Глядя — как и все сейчас — на большую американскую катастрофу в Афганистане, я не испытываю никаких злорадных чувств.
Хотя казалось бы, их так легко обосновать: потратили чуть не триллион долларов, чтобы заменить режим талибов на режим талибов, развели огромную бюджетную воровайку, бросили всех своих местных халдеев и еле-еле вытаскивают просто своих, дарят исламистам победу ровно на 20-летие 11 сентября, показывают миру нехороший пример того, как можно заставить гегемона бежать в беспорядке, пока дедушка-президент что-то бормочет, в общем, тут напрашивается аналогия не только с бесконечно растиражированным в эти недели Сайгоном, но и с чем-то вроде наших худших девяностых, первая чеченская, тридцать восемь снайперов, Шамиль Басаев, я тебя слышу.
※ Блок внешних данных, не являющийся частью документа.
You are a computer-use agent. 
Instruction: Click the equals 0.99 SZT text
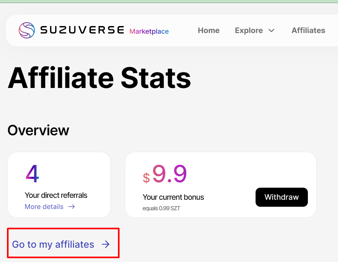161,209
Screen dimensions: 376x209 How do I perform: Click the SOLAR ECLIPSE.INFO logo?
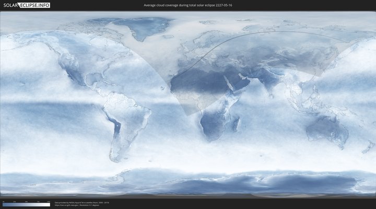(x=27, y=5)

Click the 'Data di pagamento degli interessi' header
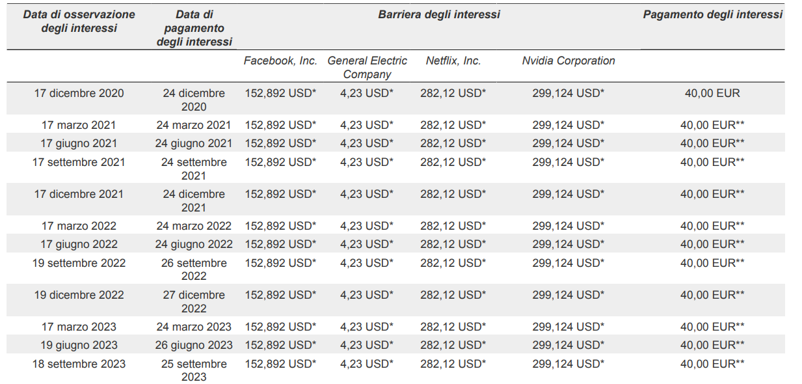(194, 28)
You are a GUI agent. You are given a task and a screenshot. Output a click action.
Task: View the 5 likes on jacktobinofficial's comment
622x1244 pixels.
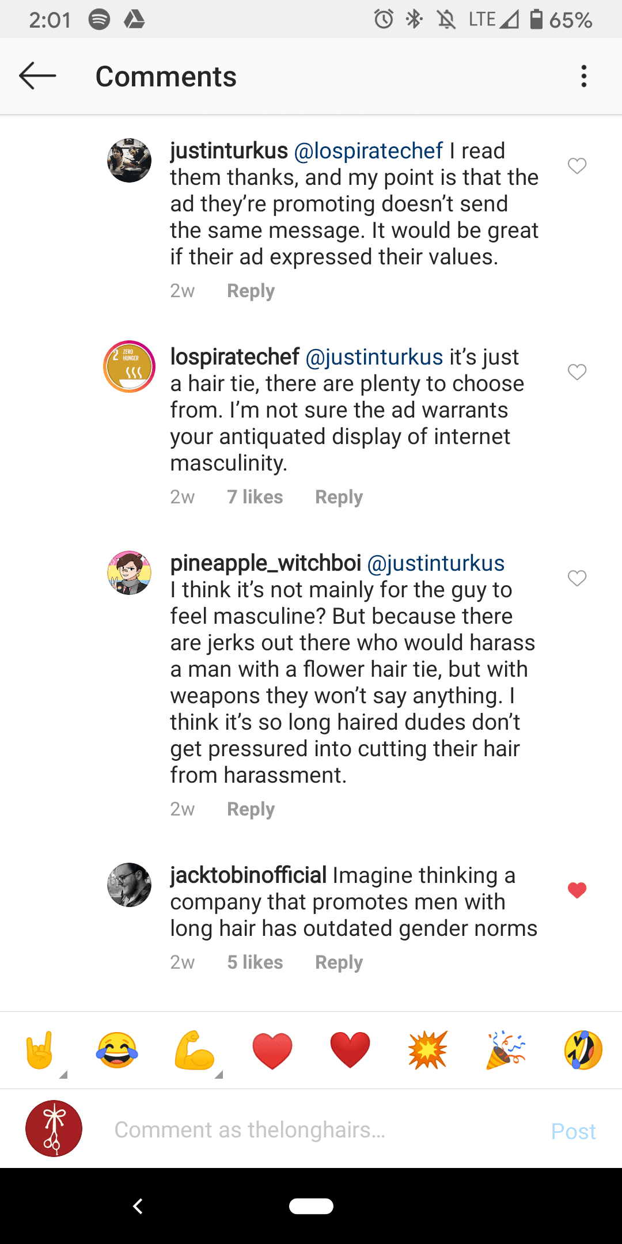click(255, 962)
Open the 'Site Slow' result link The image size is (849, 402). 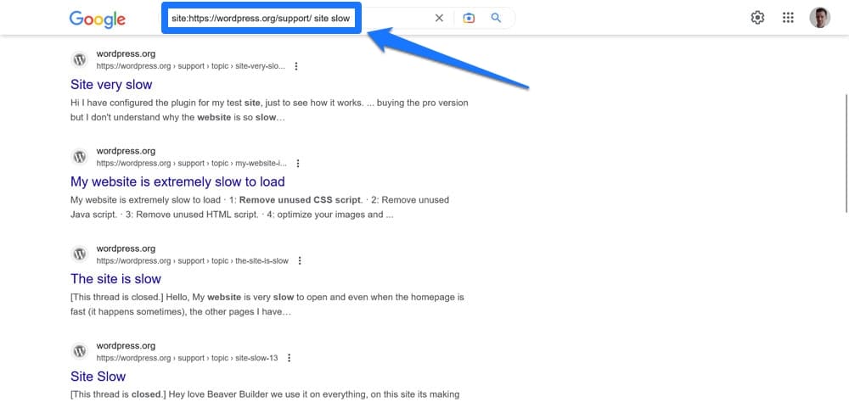pyautogui.click(x=98, y=377)
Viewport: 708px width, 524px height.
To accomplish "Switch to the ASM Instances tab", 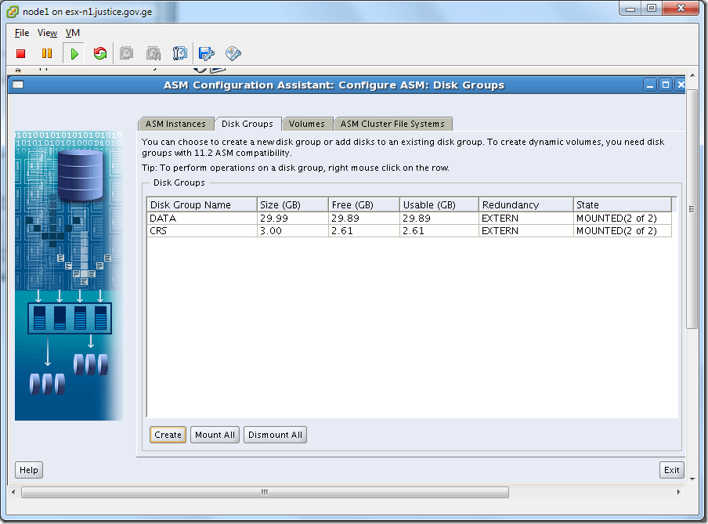I will point(176,123).
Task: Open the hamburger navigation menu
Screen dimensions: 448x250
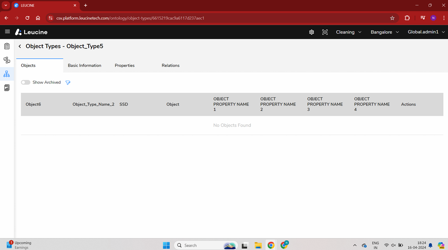Action: [x=7, y=32]
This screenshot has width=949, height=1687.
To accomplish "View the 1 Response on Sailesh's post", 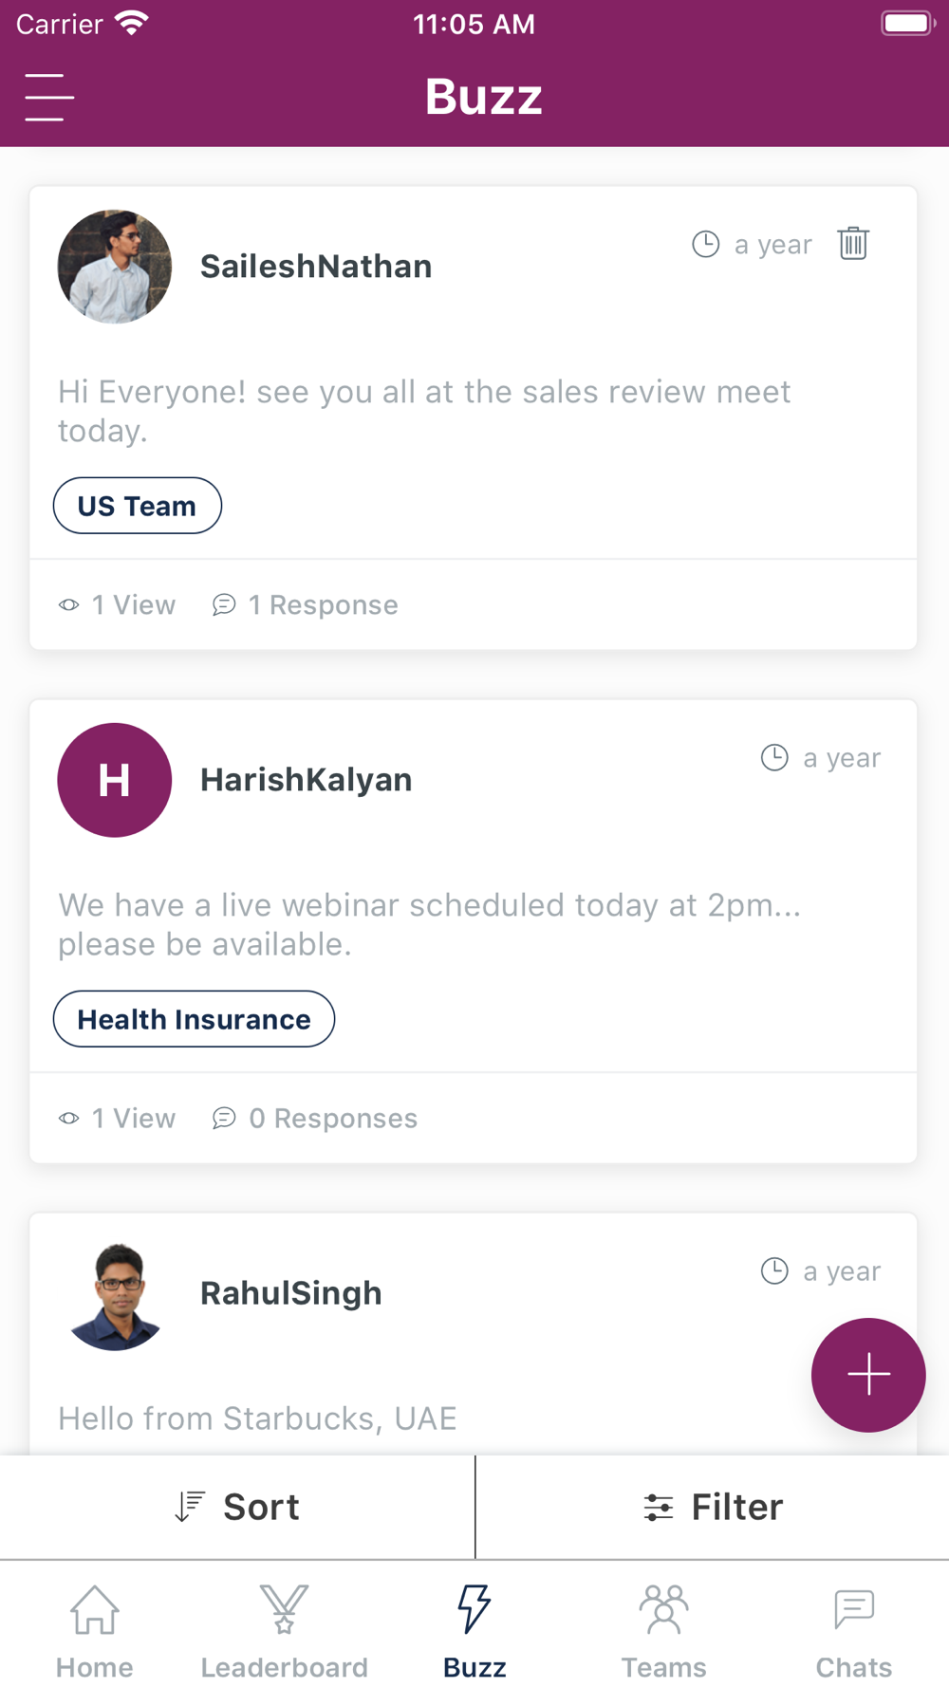I will (x=305, y=605).
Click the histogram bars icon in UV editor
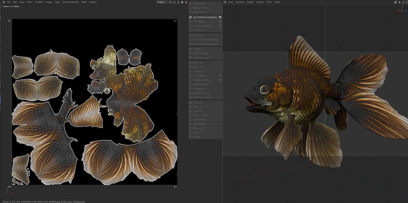 click(x=174, y=2)
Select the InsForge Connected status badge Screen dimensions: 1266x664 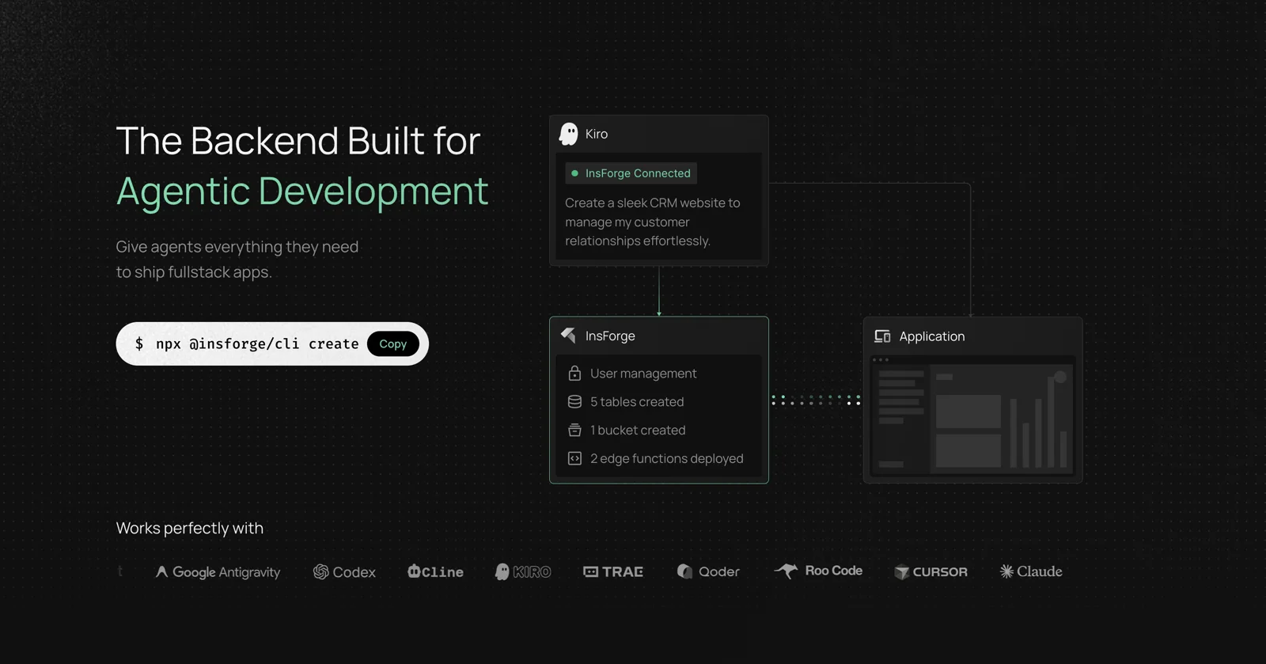point(631,173)
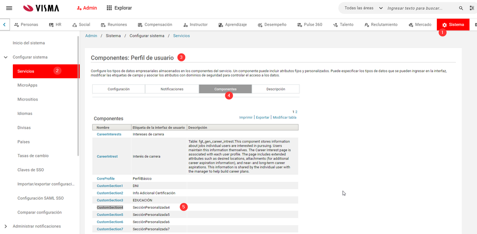This screenshot has width=477, height=234.
Task: Click Modificar tabla link
Action: coord(285,117)
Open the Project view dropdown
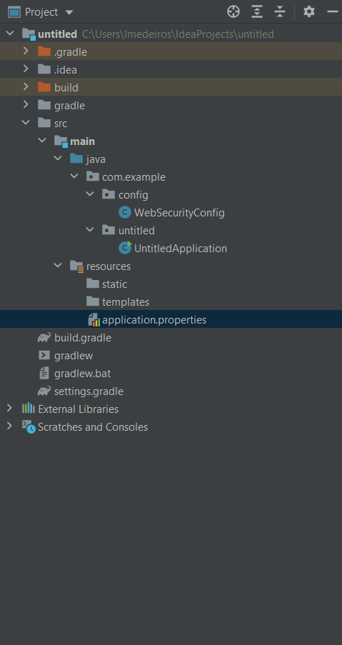This screenshot has height=645, width=342. [69, 12]
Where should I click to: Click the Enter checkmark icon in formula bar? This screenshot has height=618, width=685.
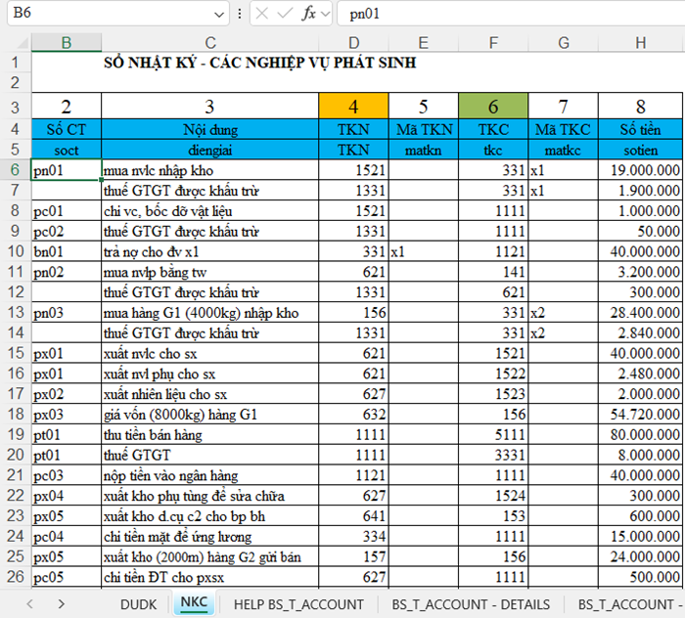click(x=287, y=15)
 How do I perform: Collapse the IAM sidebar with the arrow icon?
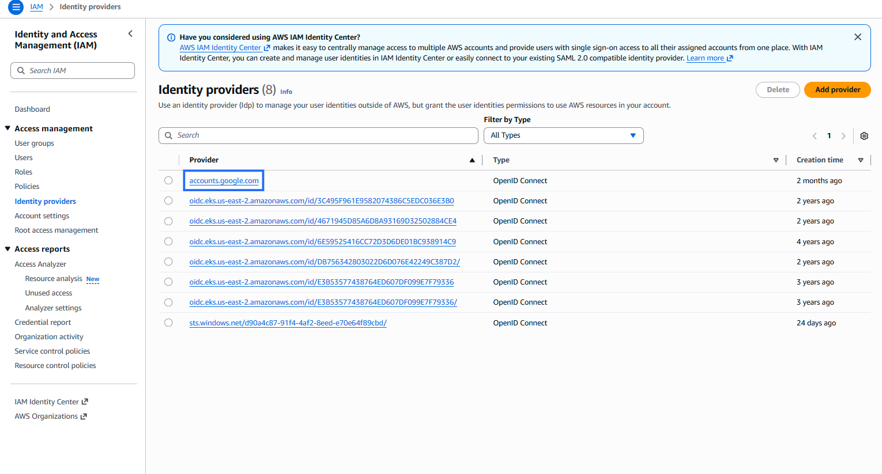point(130,34)
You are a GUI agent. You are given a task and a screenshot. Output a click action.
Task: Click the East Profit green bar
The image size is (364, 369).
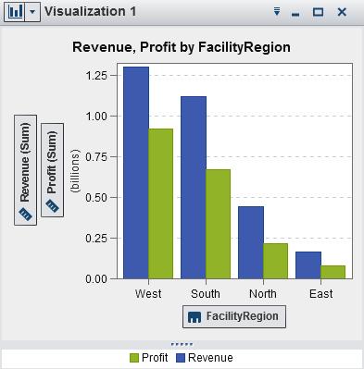333,272
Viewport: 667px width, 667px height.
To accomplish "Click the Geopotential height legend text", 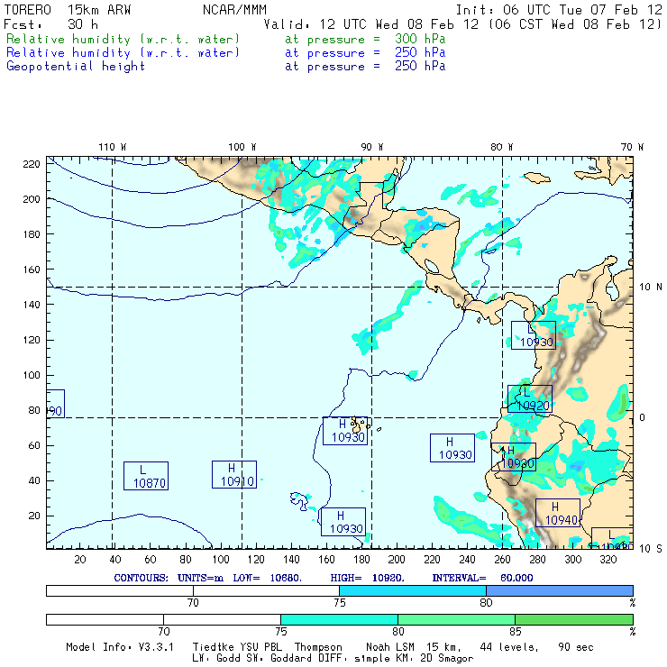I will 76,66.
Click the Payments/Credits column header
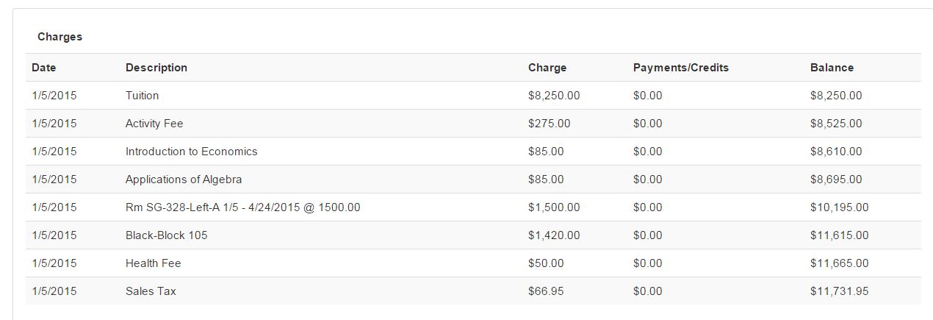 (x=681, y=68)
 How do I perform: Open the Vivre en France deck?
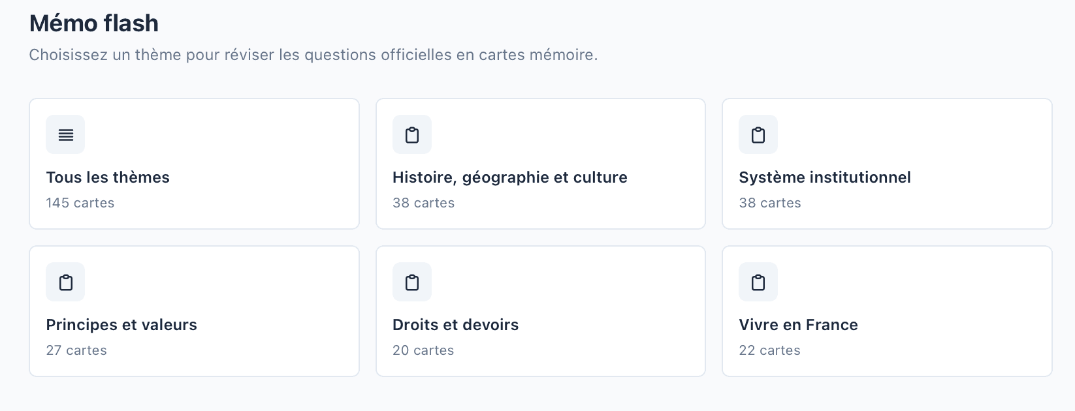[886, 311]
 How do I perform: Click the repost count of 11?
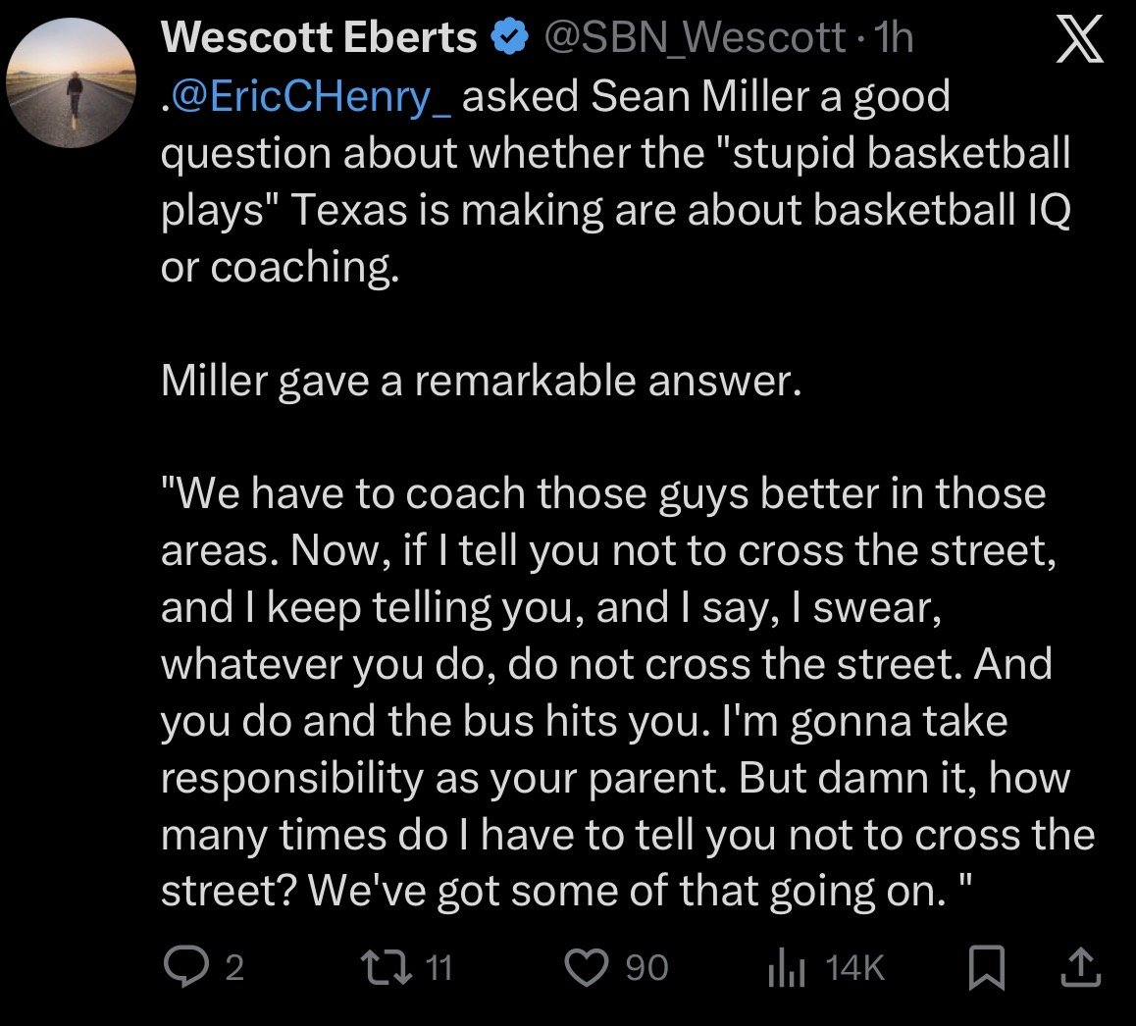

Но радоваться, повторюсь, нечему.
Во-первых, велика вероятность, что нас теперь кто-нибудь заставит убирать за американцами то, что они устроили, ну хотя бы во избежание удвоения, утроения и ушестерения потока нетрудовой уже миграции. И если ответственность за Узбекистан-Таджикистан неизбежна, то ведь и очередной Туркменбаши может, случись что, прибежать за помощью, изображая себя потерянным братом из индийского кино.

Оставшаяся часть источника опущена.